- _What you have to do_
Starting at the line containing "Screen dimensions: 997x825" and ending at the end of the data, repeat the lines with "products grid" renamed to "apps grid" and everything else unchanged. Leave the pictures out of your answer.

- _Data rows_
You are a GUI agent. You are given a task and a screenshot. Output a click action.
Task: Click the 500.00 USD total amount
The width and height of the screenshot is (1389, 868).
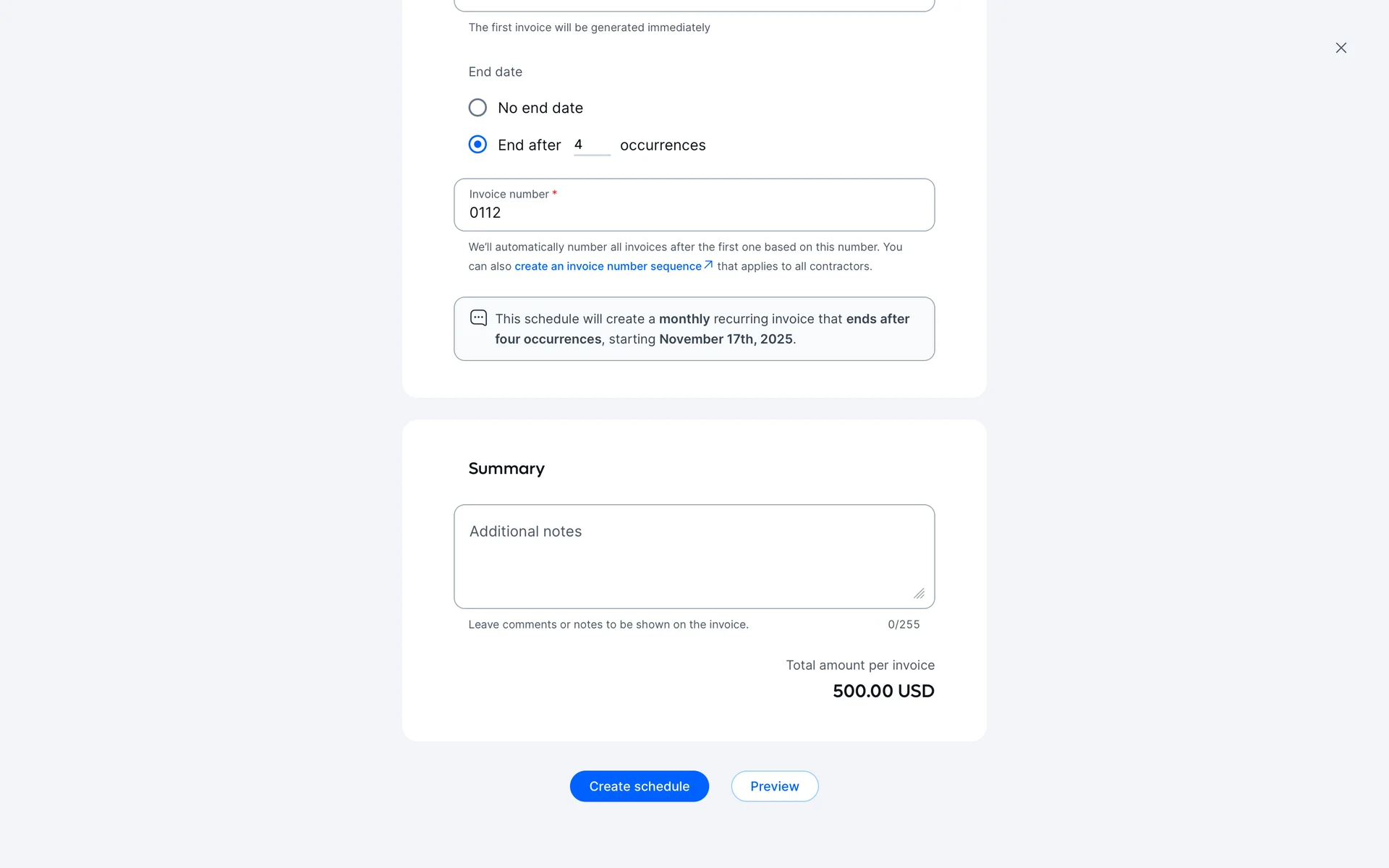[x=883, y=691]
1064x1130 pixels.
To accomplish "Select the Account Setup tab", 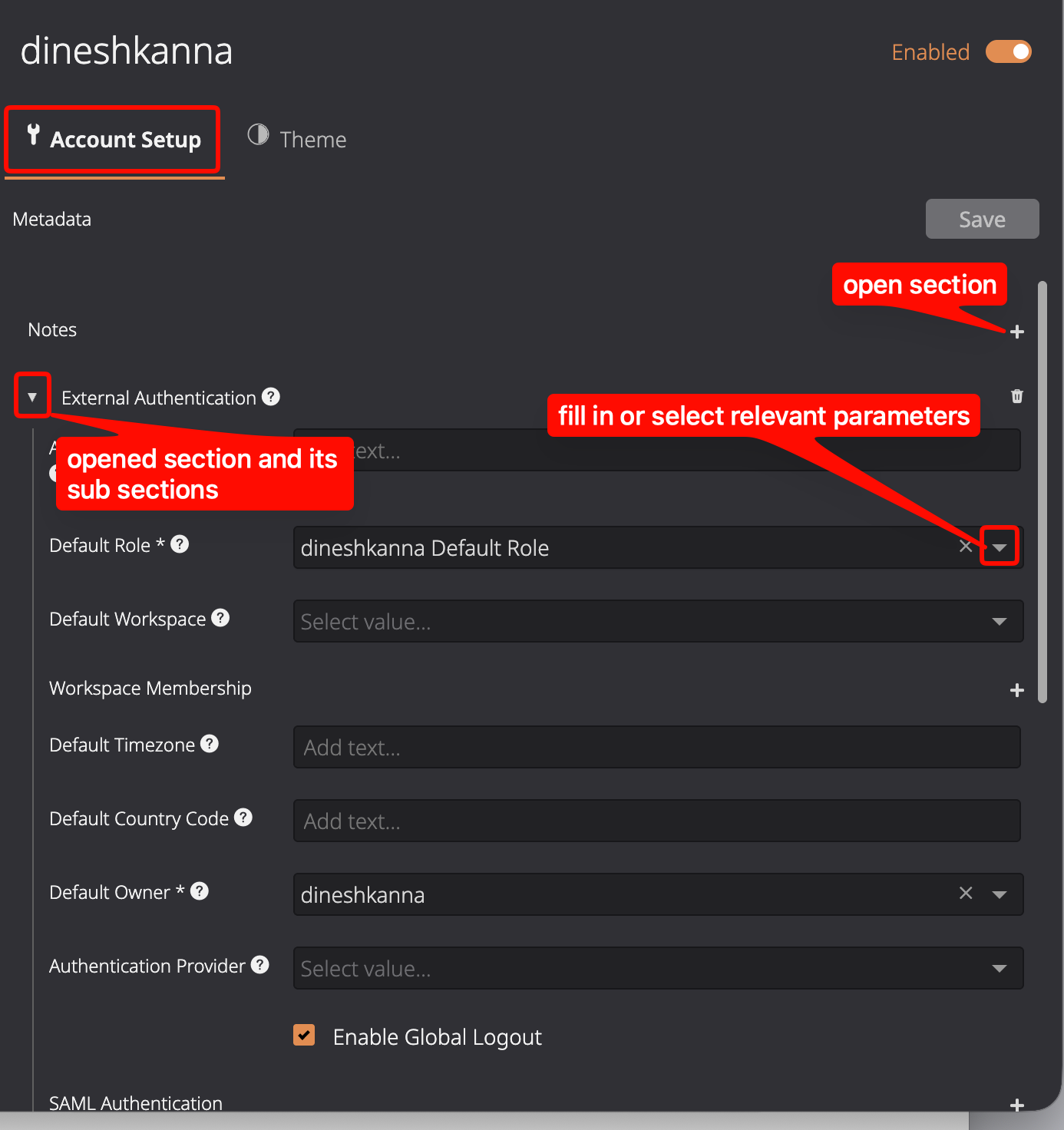I will point(114,139).
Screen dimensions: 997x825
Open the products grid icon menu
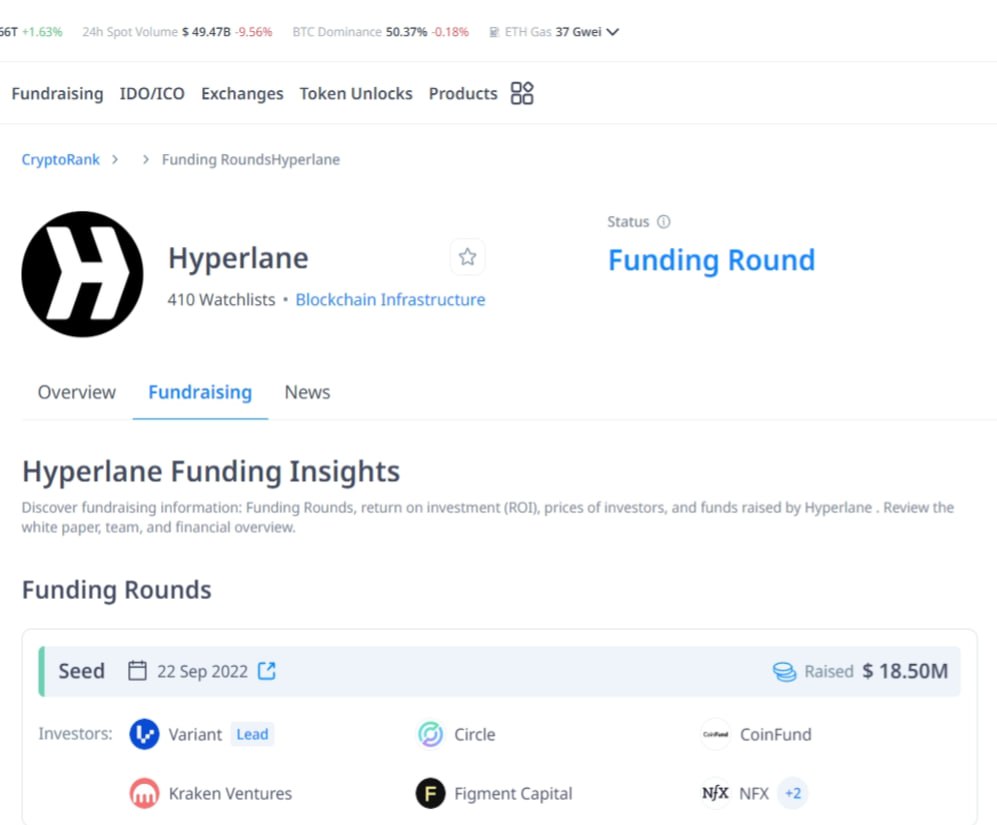click(522, 93)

- _Written response_
Screen dimensions: 997x825
Open the apps grid icon menu
click(522, 93)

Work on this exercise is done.